About this exercise – Repeat the entries verbatim.

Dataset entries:
+++

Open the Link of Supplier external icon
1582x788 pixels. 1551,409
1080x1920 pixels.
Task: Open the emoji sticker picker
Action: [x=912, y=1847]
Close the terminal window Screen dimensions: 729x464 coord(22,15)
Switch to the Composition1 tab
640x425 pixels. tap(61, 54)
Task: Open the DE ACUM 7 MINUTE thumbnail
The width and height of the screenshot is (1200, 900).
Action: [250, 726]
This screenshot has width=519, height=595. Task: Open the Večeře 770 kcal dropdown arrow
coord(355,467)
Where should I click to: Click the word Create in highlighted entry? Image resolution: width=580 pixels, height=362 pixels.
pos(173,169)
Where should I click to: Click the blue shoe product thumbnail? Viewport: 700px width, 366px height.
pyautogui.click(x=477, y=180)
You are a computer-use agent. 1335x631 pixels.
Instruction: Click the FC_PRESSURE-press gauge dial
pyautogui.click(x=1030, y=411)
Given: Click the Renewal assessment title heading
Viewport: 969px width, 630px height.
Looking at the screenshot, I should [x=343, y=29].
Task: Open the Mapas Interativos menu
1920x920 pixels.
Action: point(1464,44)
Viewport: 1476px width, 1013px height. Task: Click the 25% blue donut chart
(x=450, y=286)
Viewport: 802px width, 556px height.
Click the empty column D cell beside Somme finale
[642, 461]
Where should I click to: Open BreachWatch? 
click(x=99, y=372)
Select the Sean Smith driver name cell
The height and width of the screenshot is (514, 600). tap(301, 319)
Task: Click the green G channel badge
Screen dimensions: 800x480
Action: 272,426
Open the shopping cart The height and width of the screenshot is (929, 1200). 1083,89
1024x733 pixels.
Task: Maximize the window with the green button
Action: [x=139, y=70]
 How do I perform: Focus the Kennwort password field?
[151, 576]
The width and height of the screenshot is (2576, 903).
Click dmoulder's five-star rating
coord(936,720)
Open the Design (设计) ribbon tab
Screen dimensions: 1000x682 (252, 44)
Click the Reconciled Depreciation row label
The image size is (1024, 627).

+++

Response –
Open the Link of Supplier external icon
1582x788 pixels. 1551,409
1080x1920 pixels.
Task: Open the emoji sticker picker
Action: [x=912, y=1847]
Close the terminal window Screen dimensions: 729x464 coord(22,15)
Switch to the Composition1 tab
640x425 pixels. tap(61, 54)
Task: Open the DE ACUM 7 MINUTE thumbnail
The width and height of the screenshot is (1200, 900).
Action: [250, 726]
This screenshot has width=519, height=595. Task: Open the Večeře 770 kcal dropdown arrow
coord(355,467)
Where should I click to: Click the word Create in highlighted entry? Image resolution: width=580 pixels, height=362 pixels.
pos(173,169)
Where should I click to: Click the blue shoe product thumbnail? Viewport: 700px width, 366px height.
pyautogui.click(x=477, y=180)
You are a computer-use agent. 1335x631 pixels.
Instruction: Click the FC_PRESSURE-press gauge dial
pyautogui.click(x=1030, y=411)
Given: Click the Renewal assessment title heading
Viewport: 969px width, 630px height.
Looking at the screenshot, I should [x=343, y=29].
Task: Open the Mapas Interativos menu
1920x920 pixels.
Action: point(1464,44)
Viewport: 1476px width, 1013px height. Task: Click the 25% blue donut chart
(x=450, y=286)
Viewport: 802px width, 556px height.
Click the empty column D cell beside Somme finale
[642, 461]
Where should I click to: Open BreachWatch? 
click(x=99, y=372)
Select the Sean Smith driver name cell
The height and width of the screenshot is (514, 600). tap(301, 319)
Task: Click the green G channel badge
Screen dimensions: 800x480
Action: 272,426
Open the shopping cart The height and width of the screenshot is (929, 1200). 1083,89
1024x733 pixels.
Task: Maximize the window with the green button
Action: [x=139, y=70]
 How do I perform: Focus the Kennwort password field?
[151, 576]
The width and height of the screenshot is (2576, 903).
Click dmoulder's five-star rating
coord(936,720)
Open the Design (设计) ribbon tab
Screen dimensions: 1000x682 (252, 44)
Click the Reconciled Depreciation row label
The image size is (1024, 627).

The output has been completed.